--- Exercise ---
Below are the records; output them exactly from the first line through the line with "[Keine Merklisten] (353, 16)", stopping there.

--- Dataset extract ---
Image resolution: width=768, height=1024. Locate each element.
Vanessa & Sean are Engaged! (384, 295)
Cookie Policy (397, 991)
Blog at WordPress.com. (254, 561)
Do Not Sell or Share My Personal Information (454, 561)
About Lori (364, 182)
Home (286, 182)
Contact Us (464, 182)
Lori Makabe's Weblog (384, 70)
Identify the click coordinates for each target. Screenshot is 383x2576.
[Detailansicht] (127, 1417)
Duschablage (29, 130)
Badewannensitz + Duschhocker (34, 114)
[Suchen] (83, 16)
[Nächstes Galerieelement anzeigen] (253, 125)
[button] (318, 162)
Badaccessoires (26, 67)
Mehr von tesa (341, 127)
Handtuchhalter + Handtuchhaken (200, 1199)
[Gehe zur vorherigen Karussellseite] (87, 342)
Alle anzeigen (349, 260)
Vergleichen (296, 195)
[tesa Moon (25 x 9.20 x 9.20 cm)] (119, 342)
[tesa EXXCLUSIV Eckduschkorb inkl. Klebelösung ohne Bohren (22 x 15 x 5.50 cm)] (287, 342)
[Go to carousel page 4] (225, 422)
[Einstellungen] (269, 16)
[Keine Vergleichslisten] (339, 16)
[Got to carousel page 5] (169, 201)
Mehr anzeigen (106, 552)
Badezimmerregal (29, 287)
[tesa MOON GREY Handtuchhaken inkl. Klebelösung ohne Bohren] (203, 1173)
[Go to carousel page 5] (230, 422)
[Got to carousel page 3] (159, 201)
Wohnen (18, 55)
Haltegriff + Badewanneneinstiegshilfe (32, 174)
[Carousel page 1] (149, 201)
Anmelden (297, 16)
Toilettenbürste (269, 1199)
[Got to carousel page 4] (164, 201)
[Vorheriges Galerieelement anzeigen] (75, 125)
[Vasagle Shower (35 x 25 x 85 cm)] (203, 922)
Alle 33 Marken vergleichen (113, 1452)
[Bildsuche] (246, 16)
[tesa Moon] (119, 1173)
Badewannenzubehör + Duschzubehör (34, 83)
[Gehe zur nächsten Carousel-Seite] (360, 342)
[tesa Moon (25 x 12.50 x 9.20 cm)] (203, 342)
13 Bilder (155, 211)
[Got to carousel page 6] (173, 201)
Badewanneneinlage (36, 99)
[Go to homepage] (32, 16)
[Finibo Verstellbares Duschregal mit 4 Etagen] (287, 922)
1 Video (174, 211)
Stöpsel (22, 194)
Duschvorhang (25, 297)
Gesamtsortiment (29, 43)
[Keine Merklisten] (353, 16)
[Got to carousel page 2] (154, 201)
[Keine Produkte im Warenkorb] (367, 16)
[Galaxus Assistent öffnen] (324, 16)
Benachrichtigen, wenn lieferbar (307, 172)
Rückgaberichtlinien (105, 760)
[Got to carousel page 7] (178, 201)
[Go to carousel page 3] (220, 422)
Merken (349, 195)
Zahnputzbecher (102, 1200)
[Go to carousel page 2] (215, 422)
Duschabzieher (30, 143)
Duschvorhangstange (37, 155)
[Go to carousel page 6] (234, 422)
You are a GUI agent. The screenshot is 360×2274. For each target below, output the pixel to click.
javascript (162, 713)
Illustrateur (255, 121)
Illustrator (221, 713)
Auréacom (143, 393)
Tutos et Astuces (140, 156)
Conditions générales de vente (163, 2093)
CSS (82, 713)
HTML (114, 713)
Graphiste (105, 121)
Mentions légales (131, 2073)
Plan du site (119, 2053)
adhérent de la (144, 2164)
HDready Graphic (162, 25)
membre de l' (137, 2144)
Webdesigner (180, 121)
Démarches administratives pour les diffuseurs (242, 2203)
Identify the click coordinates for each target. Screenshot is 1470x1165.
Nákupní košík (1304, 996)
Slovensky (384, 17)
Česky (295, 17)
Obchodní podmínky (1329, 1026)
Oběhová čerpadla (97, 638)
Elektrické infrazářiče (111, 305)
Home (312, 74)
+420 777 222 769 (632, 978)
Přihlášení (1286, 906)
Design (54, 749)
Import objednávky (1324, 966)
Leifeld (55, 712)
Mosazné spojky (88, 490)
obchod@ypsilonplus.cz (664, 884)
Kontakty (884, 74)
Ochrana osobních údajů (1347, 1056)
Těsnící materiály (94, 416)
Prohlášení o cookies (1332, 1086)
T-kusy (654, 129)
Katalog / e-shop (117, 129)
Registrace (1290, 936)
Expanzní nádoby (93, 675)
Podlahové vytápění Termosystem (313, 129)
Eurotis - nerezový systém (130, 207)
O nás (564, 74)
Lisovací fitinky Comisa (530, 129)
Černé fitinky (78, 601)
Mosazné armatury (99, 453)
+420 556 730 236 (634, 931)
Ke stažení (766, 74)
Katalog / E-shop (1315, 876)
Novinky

--- Reply ---
Image resolution: width=768, height=1024. Locate each element.
Vanessa & Sean are Engaged! (384, 295)
Cookie Policy (397, 991)
Blog at WordPress.com. (254, 561)
Do Not Sell or Share My Personal Information (454, 561)
About Lori (364, 182)
Home (286, 182)
Contact Us (464, 182)
Lori Makabe's Weblog (384, 70)
Identify the click coordinates for each target. Screenshot is 383x2576.
[Detailansicht] (127, 1417)
Duschablage (29, 130)
Badewannensitz + Duschhocker (34, 114)
[Suchen] (83, 16)
[Nächstes Galerieelement anzeigen] (253, 125)
[button] (318, 162)
Badaccessoires (26, 67)
Mehr von tesa (341, 127)
Handtuchhalter + Handtuchhaken (200, 1199)
[Gehe zur vorherigen Karussellseite] (87, 342)
Alle anzeigen (349, 260)
Vergleichen (296, 195)
[tesa Moon (25 x 9.20 x 9.20 cm)] (119, 342)
[tesa EXXCLUSIV Eckduschkorb inkl. Klebelösung ohne Bohren (22 x 15 x 5.50 cm)] (287, 342)
[Go to carousel page 4] (225, 422)
[Einstellungen] (269, 16)
[Keine Vergleichslisten] (339, 16)
[Got to carousel page 5] (169, 201)
Mehr anzeigen (106, 552)
Badezimmerregal (29, 287)
[tesa MOON GREY Handtuchhaken inkl. Klebelösung ohne Bohren] (203, 1173)
[Go to carousel page 5] (230, 422)
[Got to carousel page 3] (159, 201)
Wohnen (18, 55)
Haltegriff + Badewanneneinstiegshilfe (32, 174)
[Carousel page 1] (149, 201)
Anmelden (297, 16)
Toilettenbürste (269, 1199)
[Got to carousel page 4] (164, 201)
[Vorheriges Galerieelement anzeigen] (75, 125)
[Vasagle Shower (35 x 25 x 85 cm)] (203, 922)
Alle 33 Marken vergleichen (113, 1452)
[Bildsuche] (246, 16)
[tesa Moon] (119, 1173)
Badewannenzubehör + Duschzubehör (34, 83)
[Gehe zur nächsten Carousel-Seite] (360, 342)
[tesa Moon (25 x 12.50 x 9.20 cm)] (203, 342)
13 Bilder (155, 211)
[Got to carousel page 6] (173, 201)
Badewanneneinlage (36, 99)
[Go to homepage] (32, 16)
[Finibo Verstellbares Duschregal mit 4 Etagen] (287, 922)
1 Video (174, 211)
Stöpsel (22, 194)
Duschvorhang (25, 297)
Gesamtsortiment (29, 43)
[Keine Merklisten] (353, 16)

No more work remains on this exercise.